Anil Kumble was a small boy when India took on the West Indies in 1983 at Antigua where his predecessor Laxman Sivaramakrishnan made his Test debut, also as a `small boy’— at 17 years and 118 days, the youngest Test debutant for his country.

By :  migrator
Update: 2016-07-20 17:01 GMT
Laxman Sivaramakrishnan

Chennai

On Thursday, when Anil Kumble and his Indian team take the field against the West Indies at the new ground (Sir Vivian Richards stadium) in the first Test, the 50-year-old Siva might be going back in time thinking about the difficult period he and his team had during that tour against the likes of Michael Holding, Andy Roberts and Malcolm Marshall. 
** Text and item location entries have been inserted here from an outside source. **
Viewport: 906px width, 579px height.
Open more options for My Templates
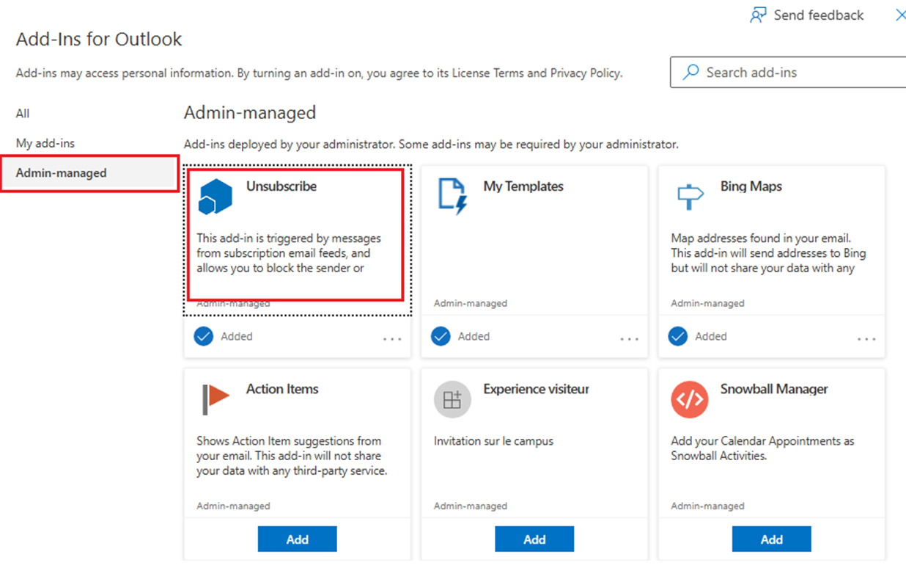(629, 339)
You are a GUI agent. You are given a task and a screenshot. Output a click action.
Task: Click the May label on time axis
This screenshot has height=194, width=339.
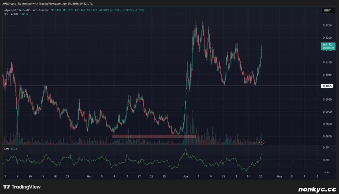[279, 177]
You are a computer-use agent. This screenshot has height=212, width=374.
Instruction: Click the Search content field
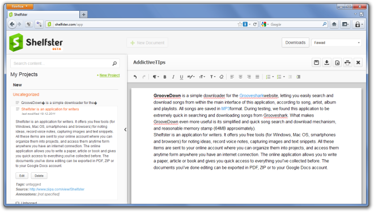(65, 64)
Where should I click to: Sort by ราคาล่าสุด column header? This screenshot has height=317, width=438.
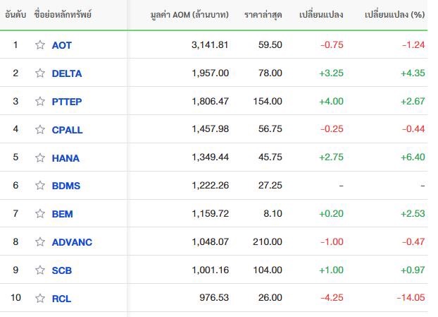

Anil Kumble is without doubt the best Indian spinner in history for the number of wickets he took, but to many Siva is a case of what might have been in leg-spin bowling. Probably, he could have won more matches for India, ended up with 10 times the Test-wicket haul that he finally had in his kitty (26 wickets from nine matches). It was a clear case of a promising career that never took off the way it should have. 

“It was a different ground at Antigua, St John’s, when I made my debut,” recalls Siva, now a member of the governing council of the Tamil Nadu Premier League. And it was a forgettable debut as the Chennai leg-spinner went wicketless in the 25 overs he bowled against the West Indies in one innings of the drawn Test.

“Those days, we got spin-friendly pitch only in Trinidad (Port of Spain) and Antigua was a batting wicket but everything else was fast…fast...fast,” said Siva. “Look at the wickets now, you need to only switch on the TV and watch the Caribbean Premier League matches, where bowlers such as Sunil Narine are turning the ball square on every wicket.”

The former Indian international, who has 15 ODI wickets from 16 matches, said the West Indies board had done nothing to restore the fast-bowling tradition in the Caribbean.

It took Siva more than a year after his Antigua debut to play his second Test for India and what he did in that match and series against England in Mumbai is history — man of the match for his 12-wicket ‘taandava’ at the Wankhede and the man of the series award for his 23 wickets. 

Today, Siva’s tribe is vanishing, though the former Indian international rates Yuzvendra Chahal as an exciting prospect.